[Entries for locating words and elements]
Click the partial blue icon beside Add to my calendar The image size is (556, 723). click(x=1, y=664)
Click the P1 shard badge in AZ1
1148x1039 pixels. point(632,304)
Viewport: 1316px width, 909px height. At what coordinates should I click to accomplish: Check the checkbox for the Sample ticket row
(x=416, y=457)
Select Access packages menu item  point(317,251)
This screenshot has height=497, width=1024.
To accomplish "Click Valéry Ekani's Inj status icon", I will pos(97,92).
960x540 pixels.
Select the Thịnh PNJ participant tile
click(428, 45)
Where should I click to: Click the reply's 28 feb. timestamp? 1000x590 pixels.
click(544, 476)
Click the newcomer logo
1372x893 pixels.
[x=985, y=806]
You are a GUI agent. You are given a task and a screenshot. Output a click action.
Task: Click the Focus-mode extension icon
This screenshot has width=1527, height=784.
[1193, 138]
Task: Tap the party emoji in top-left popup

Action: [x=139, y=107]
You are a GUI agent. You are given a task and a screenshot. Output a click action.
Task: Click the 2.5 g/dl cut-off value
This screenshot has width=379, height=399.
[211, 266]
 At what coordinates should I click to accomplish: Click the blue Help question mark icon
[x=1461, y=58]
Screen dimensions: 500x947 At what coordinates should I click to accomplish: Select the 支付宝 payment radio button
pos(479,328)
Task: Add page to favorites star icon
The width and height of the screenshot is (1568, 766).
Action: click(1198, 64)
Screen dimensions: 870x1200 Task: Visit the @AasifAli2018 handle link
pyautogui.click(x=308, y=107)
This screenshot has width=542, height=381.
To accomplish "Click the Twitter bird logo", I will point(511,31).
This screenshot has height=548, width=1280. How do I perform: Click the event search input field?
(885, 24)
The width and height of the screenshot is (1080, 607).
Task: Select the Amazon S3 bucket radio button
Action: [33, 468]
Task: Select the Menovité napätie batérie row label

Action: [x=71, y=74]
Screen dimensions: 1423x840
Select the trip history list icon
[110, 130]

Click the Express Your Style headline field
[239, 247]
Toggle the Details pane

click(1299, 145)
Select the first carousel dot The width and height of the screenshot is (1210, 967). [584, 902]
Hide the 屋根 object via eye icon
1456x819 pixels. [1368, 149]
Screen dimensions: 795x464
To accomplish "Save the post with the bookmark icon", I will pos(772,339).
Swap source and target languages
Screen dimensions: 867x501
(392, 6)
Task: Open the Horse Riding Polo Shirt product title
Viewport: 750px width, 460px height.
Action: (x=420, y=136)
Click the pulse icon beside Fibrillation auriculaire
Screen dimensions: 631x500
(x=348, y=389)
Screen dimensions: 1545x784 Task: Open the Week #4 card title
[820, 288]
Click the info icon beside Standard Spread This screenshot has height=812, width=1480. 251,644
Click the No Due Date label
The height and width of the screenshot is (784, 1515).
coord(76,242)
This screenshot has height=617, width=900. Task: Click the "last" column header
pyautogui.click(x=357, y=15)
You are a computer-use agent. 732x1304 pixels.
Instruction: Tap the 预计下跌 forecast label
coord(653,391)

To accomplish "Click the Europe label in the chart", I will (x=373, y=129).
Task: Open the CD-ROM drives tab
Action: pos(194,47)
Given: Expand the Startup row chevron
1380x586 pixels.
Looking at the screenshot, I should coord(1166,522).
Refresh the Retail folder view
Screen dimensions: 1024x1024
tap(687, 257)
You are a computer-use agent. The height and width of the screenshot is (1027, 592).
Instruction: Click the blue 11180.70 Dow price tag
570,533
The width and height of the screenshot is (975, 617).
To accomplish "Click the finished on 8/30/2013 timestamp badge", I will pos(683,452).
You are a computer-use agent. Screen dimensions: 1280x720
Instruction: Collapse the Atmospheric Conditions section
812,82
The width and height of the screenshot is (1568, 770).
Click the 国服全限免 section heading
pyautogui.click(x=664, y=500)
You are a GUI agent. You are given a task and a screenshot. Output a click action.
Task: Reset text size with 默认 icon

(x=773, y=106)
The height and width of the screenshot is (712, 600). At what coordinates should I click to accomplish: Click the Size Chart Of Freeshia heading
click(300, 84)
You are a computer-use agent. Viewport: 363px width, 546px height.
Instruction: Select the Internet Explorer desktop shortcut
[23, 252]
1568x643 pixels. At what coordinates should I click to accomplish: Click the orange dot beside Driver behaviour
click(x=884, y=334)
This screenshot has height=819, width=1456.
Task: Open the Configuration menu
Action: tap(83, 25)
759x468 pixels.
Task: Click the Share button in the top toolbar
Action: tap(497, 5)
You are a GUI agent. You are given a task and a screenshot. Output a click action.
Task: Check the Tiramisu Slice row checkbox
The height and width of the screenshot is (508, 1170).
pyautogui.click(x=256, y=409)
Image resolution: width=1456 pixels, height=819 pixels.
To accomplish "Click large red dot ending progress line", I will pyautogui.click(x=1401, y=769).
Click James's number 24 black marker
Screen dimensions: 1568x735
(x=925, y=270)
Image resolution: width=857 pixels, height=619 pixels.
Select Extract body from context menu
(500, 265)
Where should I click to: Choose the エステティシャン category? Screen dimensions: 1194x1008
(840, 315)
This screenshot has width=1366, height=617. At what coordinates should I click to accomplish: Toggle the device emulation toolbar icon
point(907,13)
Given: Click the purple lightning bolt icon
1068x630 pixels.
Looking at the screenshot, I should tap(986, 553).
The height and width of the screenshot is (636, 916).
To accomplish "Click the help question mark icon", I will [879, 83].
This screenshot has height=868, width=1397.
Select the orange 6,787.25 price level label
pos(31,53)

## Instruction
How many lines in the rows above contain the string "button"? Case counts. Give only the number.

## Complete answer
3